The hydrocarbon industry was one sceptical of change but a trio of price crashes, a pandemic and a swing from negative oil prices to positive has made companies more open to change.
“The industry has gone from a minority of forward thinking to a majority. Oil and gas was one of the last industries to adopt technology – with people too scared to push changes when there were no benefits,” said Cold Bore president and CEO Brett Chell. “That change is done.”
Now, though, companies are seeking any advantage to cut costs.
Cold Bore provides the SmartPAD. Using this technology, companies can scrutinise work during completions in ways that had never previously been realised.
“Completions account for 60% of the total spend. Up until now, companies had been doing the best they can in remote locations,” Chell said, speaking over the phone from his truck in Alberta, as he drove from one meeting to the next.
Cold Bore offers the installation of sensors in wellheads. As a result, companies “can tell who is doing what and when, with timestamps”.
Sensors in the wellheads send data to the cloud and then to a remote operating centre (ROC). The next step is then to establish bidirectional communication, Chell said. “This removes the communication between people and just lets the systems communicate,” he said.
“That’s our only job. To connect you up and bring you full autonomy. That decreases the number of people you need and will revolutionise the way you frack,” he continued.
Cold Bore has seen support from operators and completion companies alike.
The company man on site spends too much on site doing data entry, Chell said. Cutting out that step, by providing data direct from the wellhead to the company office, removes that “waste of time and effort”, he noted. “No one likes doing it. Those people doing that task would prefer to be out there, with their boots on – and that has a knock on impact of making the site more efficient.”
Meanwhile, the larger service companies are the ones with the ability to automate processes so that an operator can gain the most from Cold Bore’s remote operating offering.
“Once they adapt, it’s all connected. The large frack companies are realising the advantage of the ‘plug and play frack’, where they had been apprehensive. These large companies are the ones that have the budget for autonomous control systems. This can make an autonomous location 20-30% more efficient,” Chell said.
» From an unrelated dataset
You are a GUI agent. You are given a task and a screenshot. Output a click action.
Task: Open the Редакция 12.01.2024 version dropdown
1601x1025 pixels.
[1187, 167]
The result will be that larger companies can offer lower costs to operators for completion work.
For Cold Bore, the company is “laser focused” on saying in its lane. “We’re out in front and we’re alone.” Initially, Cold Bore had been working on developing drilling technology, but when the 2015 oil price crash came, it was time to rethink.
The company abandoned its telemetry focus, when drilling work ceased up, pivoting into fracking. “We had a downhole tool that was generating a lot of data but people didn’t have a central control system,” Chell said.
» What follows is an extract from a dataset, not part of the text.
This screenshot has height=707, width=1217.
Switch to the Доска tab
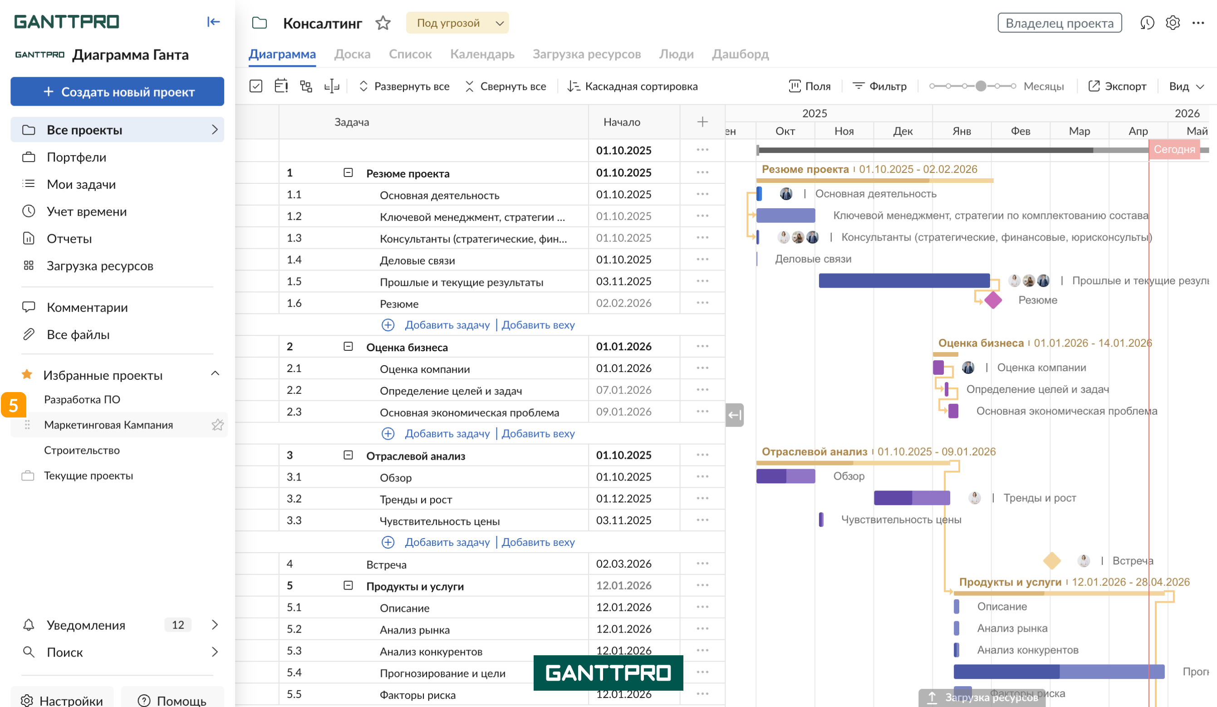[x=352, y=54]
As the industry becomes more engaged with greenhouse gas auditing and transparency, Cold Bore’s offering is becoming more attractive.
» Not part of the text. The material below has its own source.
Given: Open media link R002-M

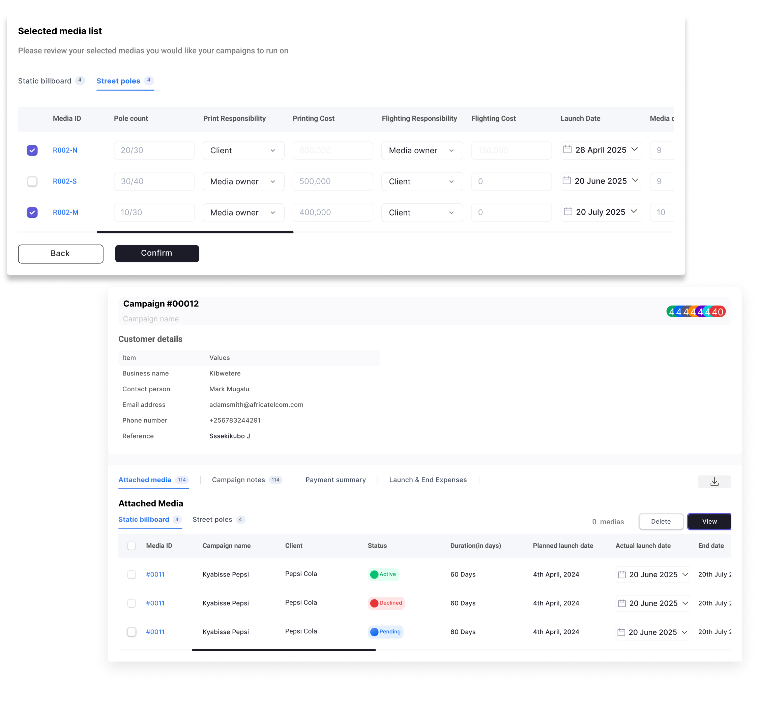Looking at the screenshot, I should [66, 212].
“Connecting data increases efficiency and reduces the time on the pad. That reduces the amount of energy you’re using on operations,” he said. Furthermore, Cold Bore can offer a holistic take on the pad in a single timeline, a substantial improvement over different companies providing different readings for their respective parts.
“Manually collected data has low resolution. We provide a single audited line. You want to see fuel usage? We’ve got the data for the whole pad and that data can be audited,” he said.
Chell resisted the idea of going to public. “It’s an option if you suddenly need a large cash influx – or if you’re really struggling. Going public can be a double-edged sword,” he said, given higher running costs.
“Right now, we’re staying private. We’re working on a partnership with some big players. At some point there may be a case for going public, but not right now,” he said.